So just because this POS is happy to have sex with you (and pretty much anyone _else_ from the sounds of it), that wipes away all the other garbage? You're THAT easily manipulated?

You need STD testing immediately.

As I understand it, you have the complete misfortune of having married a woman who physically and emotionally ABUSES you - yet it's still *not *enough of a reason for you to get the hell out. On top of her other atrocities, you say she's likely a serial cheater. Why on earth would you waste money on a PI when you ALREADY HAVE more than enough reason to leave? What's the POINT of that?

The *only *reason you'd need to hire a PI is if you live in a state where you can sue for an at-fault divorce - then you'd need proof of her infidelity. Otherwise, you're wasting your money. She's a complete POS, so why do you need to see photographic proof of it if you already KNOW it? Save your money.

You should have left this shrew years ago.

Go see a lawyer TOMORROW!!! And if you live in a state that recognizes at-fault divorces, your lawyer will TELL you and he/she will also tell you whether it's worth hiring a PI or not. Don't do anything *UNTIL* you see your lawyer - but get to one!


----------



## Rob_1 (Sep 8, 2017)

Just go for a divorce, period. What do you care about anything else (unless the cheating will help in the divorce where you live). Whether she's been cheating or not, the relationship is over, so just get out of it, and seek the best deal financially or otherwise for you.


----------



## hinterdir (Apr 17, 2018)

resiliencesholdwin said:


> Just like any other story, my story is long. But in order to get some help (and attention), I'll try to keep it as short as possible.
> 
> It's extremely painful for me to even say this. I have been hit multiple times, being emotionally tortured during daytime, but at night it becomes totally opposite. She (yes, my wife of a very long time) wants me physically like nothing is wrong between us.
> 
> ...


So sorry,

Well, you intellectually already have a good idea of what lies ahead.
You will have to go through the stages of grieving. The pain, sadness, depression, loneliness and the up and down emotions that you have to suffer during the first stages of grief. No set time table. You will move on to acceptance, the pain will lessen, you will begin heal and find comfort in your friends, family, you will find other women attractive and you will meet and get the romantic spark for others....probably fall in love and look back and one day think/feel boy was I miserable with that person I am so lucky to be better off now.

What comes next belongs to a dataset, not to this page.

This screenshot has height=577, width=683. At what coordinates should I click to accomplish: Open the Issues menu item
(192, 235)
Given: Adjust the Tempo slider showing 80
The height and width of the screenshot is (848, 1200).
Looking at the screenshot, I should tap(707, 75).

To heal you need to focus on yourself. Eat right, exercise, pursue your hobbies, talk to people, talk to friends, maybe a church member or support/recovery group with church or outside of a church, do not spend too much time alone (after you've grieved) and get out and be with people. Try some new stuff you've never done before. Eventually start meeting other young ladies and enjoy their company again.

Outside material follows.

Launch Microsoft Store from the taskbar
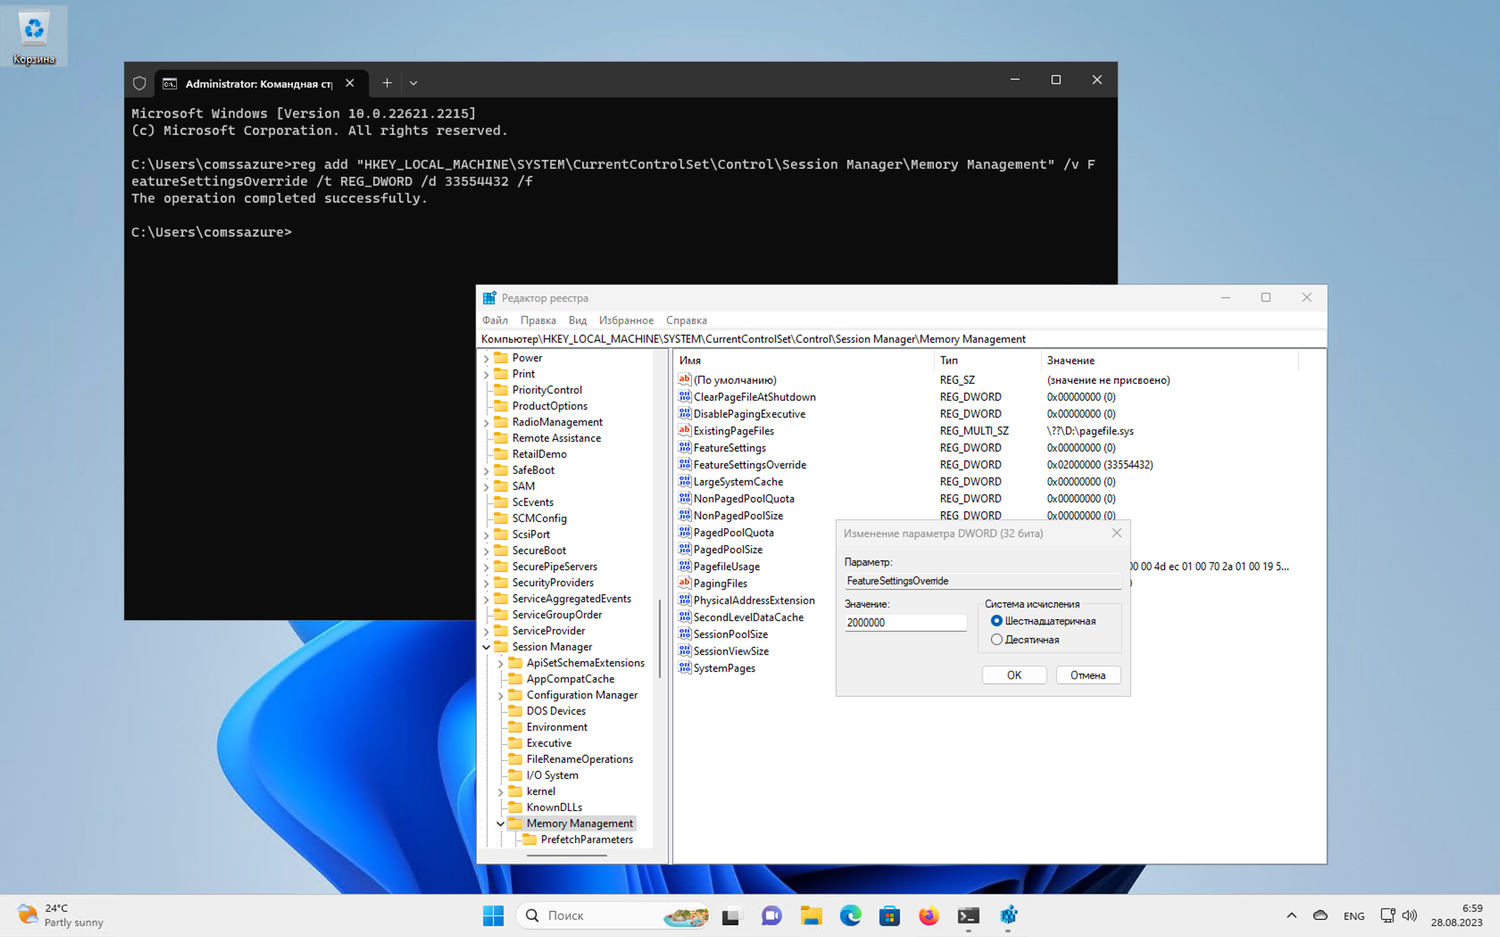This screenshot has height=937, width=1500. (x=889, y=916)
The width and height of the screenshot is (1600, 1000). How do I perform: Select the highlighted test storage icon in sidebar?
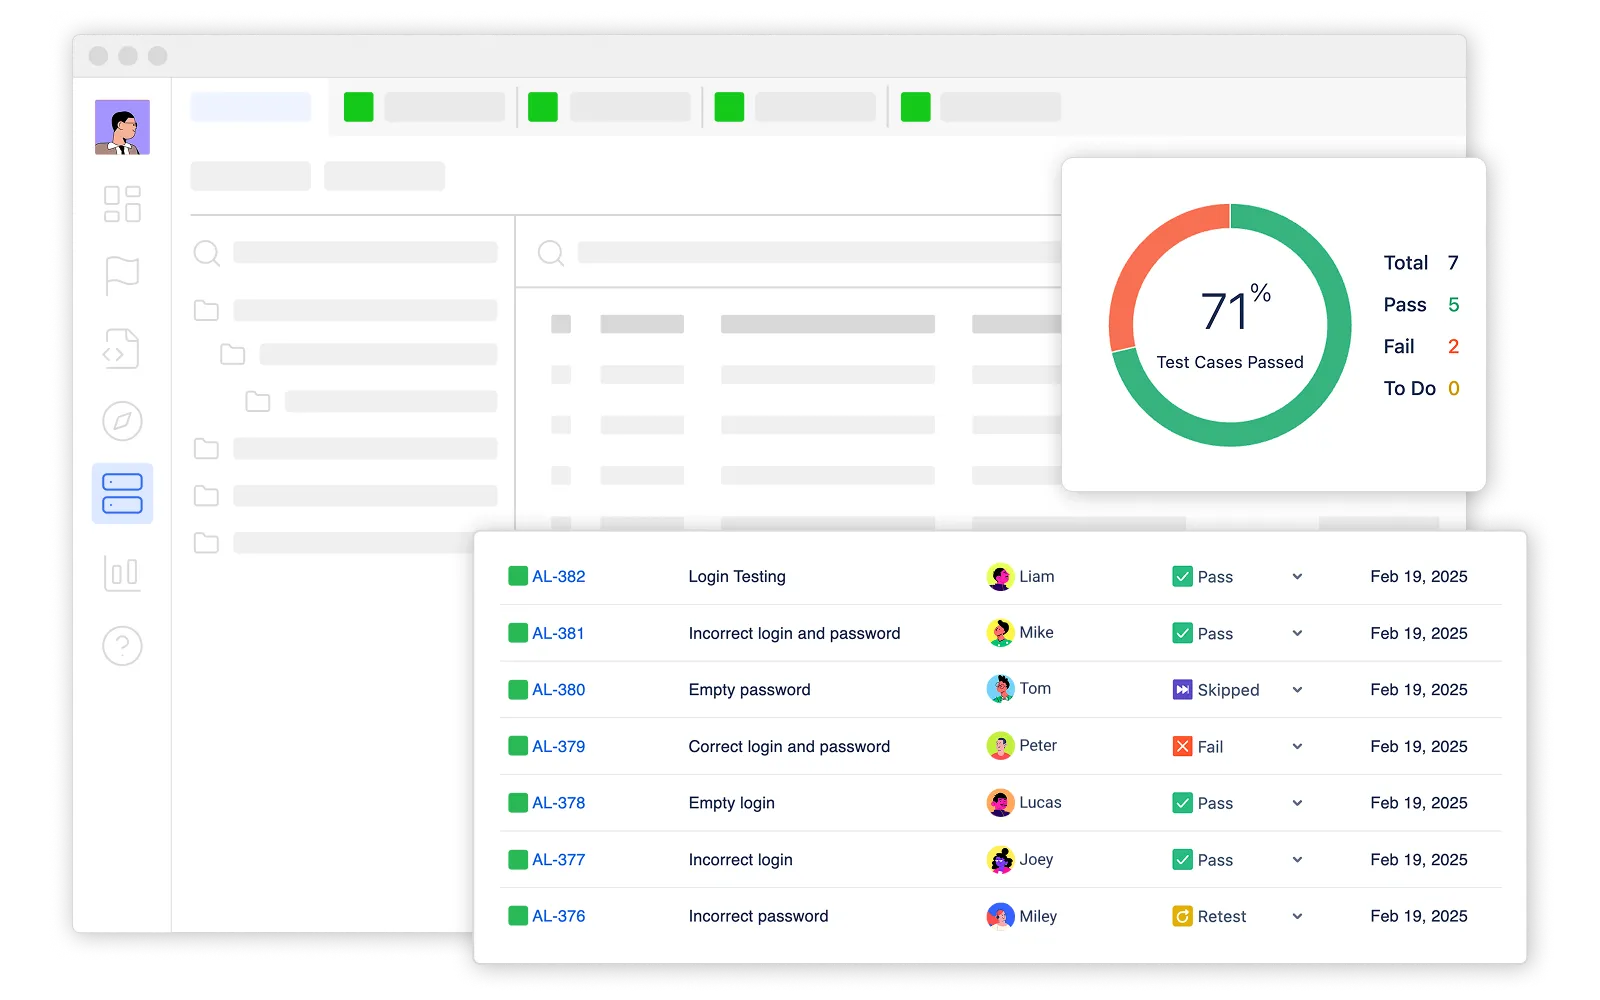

Remember, she is not worth you wasting away your life. She is one bad seed, There are 3.5 billion other women out there, do not give her any control or power to make you bemoan your own life. She isn't worth it. If she is betraying you and lying to you and letting other men have her when she promised herself to be yours alone then she isn't worth one tear. There are tons......I mean tons of wonderful ladies out there that are worth meeting and getting to know and becoming romantically involved with.

This is a reflection on HER and her character and twisted selfishness.
She is not worth feeling miserable over and sitting at home feeling depressed. You take care of you, you talk to people, heal, focus on getting better and you get out their and live your life to the fullest.

Divorce the loser and put this worthless one behind you, there are too many friends to rejoice with, too many places to visit and see, too many new experiences to try out, too many wonderful ladies out there to meet, too much to live for to spend too much time feeling miserable over this one. You have to grieve, but do not take too long with it. If this is the stuff she does then she isn't worth your time, effort, concern, tears or giving your heart to. Take that heart back, let her be dead to you, move on and get on with an exciting life on this giant planet full of color, music, literature, films, travel, friends, good food, wonderful ladies craving love and a good man. (others will probably have a bunch of useful legal, divorce procedure related tips and advice).


----------



## MattMatt (May 19, 2012)

How's it going,@resiliencesholdwin?


----------



## resiliencesholdwin (Jun 15, 2020)

Thank you all for your reply. 

I will reply in details but for the time being, privacy is the main concern. 

I truly appreciate everyone's feedback!!


----------



## MattMatt (May 19, 2012)

You can post in the Private section for additional security.


----------